Si la réalisation reste fonctionnelle, on apprécie beaucoup la manière dont le metteur en scène et son décorateur ont planté le contexte de « Grand froid ». Il y règne une ambiance singulière qui ramènera forcément au « Fargo » des frères Coen avec cet arrière-plan hivernal et enneigé et ses personnages maladroits au centre d’un enchaînement de situations ubuesques. Un décorum impossible à situer géographiquement, de la rue coincée à une époque indéterminée, entre ses pompes funèbres à l’ancienne et son restaurant chinois tenu par un belge, à cette station essence d’un autre âge, il est tout autant difficile de temporaliser l’action. Mais c’est ce qui donne tout son charme à ce no man’s land où évoluent les personnages. On ne rit peut-être pas à gorge déployée mais on se délecte de chaque minute du long-métrage avec un sourire grand comme ça.
Il faut bien avouer qu’il ne se passe pas grand-chose dans « Grand froid » et que le film ne raconte rien si ce n’est une collection de vignettes (voire de sketchs) souvent réussies autour d’un enterrement qui part en sucette. Mais il faut se laisser prendre au rythme nonchalant de cette micro aventure enneigée. Tout cela a le mérite d’être court et d’éviter les longueurs. Et Pautonnier n’en oublie pas de soigner ses personnages (même les morts !) dans ce road-movie burlesque et un tantinet macabre.

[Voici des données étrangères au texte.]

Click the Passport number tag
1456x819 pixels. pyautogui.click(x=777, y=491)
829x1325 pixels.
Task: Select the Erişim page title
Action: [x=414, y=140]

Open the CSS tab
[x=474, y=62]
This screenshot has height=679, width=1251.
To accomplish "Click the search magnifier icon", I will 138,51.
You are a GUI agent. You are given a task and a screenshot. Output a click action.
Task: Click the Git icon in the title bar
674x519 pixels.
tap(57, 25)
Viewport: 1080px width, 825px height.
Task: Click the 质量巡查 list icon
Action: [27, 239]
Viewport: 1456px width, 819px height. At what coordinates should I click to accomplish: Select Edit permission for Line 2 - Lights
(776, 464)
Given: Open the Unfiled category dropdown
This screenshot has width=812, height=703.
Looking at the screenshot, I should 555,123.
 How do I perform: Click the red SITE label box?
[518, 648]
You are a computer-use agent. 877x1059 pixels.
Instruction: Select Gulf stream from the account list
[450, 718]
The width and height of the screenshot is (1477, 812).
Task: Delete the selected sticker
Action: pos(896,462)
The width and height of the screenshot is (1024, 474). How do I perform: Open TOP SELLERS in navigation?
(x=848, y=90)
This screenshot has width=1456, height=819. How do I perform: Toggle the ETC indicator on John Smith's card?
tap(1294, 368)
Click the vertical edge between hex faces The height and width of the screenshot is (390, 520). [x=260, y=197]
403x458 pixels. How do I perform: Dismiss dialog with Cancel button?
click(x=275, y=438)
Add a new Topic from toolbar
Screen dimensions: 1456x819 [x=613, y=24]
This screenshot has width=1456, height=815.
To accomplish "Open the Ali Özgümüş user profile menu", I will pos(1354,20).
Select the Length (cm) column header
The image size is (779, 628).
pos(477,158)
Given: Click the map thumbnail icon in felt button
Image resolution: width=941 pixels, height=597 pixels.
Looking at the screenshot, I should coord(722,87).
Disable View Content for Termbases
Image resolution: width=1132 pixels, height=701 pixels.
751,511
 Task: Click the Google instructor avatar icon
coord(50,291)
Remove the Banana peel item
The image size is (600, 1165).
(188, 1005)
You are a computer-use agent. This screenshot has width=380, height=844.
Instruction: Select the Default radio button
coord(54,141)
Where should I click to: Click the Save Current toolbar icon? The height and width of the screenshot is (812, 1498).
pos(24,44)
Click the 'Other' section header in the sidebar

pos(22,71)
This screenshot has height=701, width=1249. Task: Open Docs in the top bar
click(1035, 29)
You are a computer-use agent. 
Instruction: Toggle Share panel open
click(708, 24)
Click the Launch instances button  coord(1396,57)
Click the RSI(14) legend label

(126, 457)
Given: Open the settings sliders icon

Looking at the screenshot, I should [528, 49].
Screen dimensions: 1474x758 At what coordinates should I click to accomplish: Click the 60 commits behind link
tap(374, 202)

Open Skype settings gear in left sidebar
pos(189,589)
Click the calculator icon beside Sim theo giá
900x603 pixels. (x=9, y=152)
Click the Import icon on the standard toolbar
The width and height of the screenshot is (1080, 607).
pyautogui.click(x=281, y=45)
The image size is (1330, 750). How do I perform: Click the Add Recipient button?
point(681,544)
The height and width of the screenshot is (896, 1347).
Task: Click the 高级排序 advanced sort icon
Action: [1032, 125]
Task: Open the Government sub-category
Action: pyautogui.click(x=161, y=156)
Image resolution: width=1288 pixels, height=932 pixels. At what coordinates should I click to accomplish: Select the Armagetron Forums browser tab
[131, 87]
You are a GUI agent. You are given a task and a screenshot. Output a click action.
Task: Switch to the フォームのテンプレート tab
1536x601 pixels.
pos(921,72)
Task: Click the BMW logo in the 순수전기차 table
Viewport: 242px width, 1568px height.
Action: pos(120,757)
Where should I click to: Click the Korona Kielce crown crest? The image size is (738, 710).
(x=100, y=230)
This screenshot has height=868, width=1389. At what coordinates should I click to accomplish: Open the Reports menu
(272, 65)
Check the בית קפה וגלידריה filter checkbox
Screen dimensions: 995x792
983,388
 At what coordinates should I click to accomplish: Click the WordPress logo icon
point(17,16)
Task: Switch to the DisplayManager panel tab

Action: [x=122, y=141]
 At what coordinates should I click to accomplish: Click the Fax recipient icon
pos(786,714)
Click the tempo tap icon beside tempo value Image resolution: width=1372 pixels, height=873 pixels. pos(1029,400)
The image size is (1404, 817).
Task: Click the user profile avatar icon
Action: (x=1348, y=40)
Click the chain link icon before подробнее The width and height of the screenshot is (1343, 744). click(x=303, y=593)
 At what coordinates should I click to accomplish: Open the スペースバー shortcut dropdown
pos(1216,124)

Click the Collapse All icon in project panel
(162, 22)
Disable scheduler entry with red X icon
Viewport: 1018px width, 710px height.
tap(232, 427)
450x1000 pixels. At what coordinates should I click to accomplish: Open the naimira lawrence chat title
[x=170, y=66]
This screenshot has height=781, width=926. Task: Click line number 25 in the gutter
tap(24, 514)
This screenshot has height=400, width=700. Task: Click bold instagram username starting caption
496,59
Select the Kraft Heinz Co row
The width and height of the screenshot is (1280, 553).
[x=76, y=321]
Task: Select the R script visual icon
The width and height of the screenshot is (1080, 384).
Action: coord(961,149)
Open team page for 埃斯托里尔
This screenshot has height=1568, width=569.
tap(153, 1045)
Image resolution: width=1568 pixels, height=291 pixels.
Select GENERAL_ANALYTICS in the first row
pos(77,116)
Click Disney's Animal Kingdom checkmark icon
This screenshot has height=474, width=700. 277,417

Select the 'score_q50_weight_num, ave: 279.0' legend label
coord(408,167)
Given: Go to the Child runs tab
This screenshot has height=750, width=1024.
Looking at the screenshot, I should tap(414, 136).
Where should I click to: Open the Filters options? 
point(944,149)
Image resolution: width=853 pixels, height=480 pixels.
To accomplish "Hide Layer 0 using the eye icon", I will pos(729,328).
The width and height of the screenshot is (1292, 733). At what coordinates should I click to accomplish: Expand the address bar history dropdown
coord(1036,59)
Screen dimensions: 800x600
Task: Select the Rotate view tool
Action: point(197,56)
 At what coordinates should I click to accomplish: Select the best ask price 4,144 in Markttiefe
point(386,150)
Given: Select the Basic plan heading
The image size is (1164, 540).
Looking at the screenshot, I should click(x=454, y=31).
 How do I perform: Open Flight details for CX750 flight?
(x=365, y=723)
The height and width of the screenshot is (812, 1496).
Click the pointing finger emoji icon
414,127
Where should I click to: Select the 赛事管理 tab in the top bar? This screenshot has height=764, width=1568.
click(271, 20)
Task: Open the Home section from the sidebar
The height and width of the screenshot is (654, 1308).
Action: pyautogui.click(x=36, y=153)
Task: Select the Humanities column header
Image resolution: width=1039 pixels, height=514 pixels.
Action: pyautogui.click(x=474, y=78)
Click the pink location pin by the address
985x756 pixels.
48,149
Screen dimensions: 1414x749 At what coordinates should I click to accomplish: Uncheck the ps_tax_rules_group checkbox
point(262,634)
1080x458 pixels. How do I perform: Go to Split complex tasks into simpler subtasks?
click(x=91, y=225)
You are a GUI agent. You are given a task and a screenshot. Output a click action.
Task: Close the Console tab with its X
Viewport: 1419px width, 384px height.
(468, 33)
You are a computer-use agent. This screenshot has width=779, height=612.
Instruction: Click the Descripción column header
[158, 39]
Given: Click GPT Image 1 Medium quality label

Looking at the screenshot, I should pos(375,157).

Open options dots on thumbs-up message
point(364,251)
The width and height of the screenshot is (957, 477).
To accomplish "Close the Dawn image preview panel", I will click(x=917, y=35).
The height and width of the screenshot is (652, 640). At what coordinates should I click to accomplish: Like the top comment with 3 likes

A un moment, on un peu peur que tout cela parte dans tous les sens, mais le film retombe sur ses pattes comme il faut et s’avère au final une comédie à l’humour décalé. « Grand froid » est un film réussi à l’originalité plaisante, ce qui n’est pas un luxe pour une comédie française si prompte actuellement à nous écœurer par excès de formatage.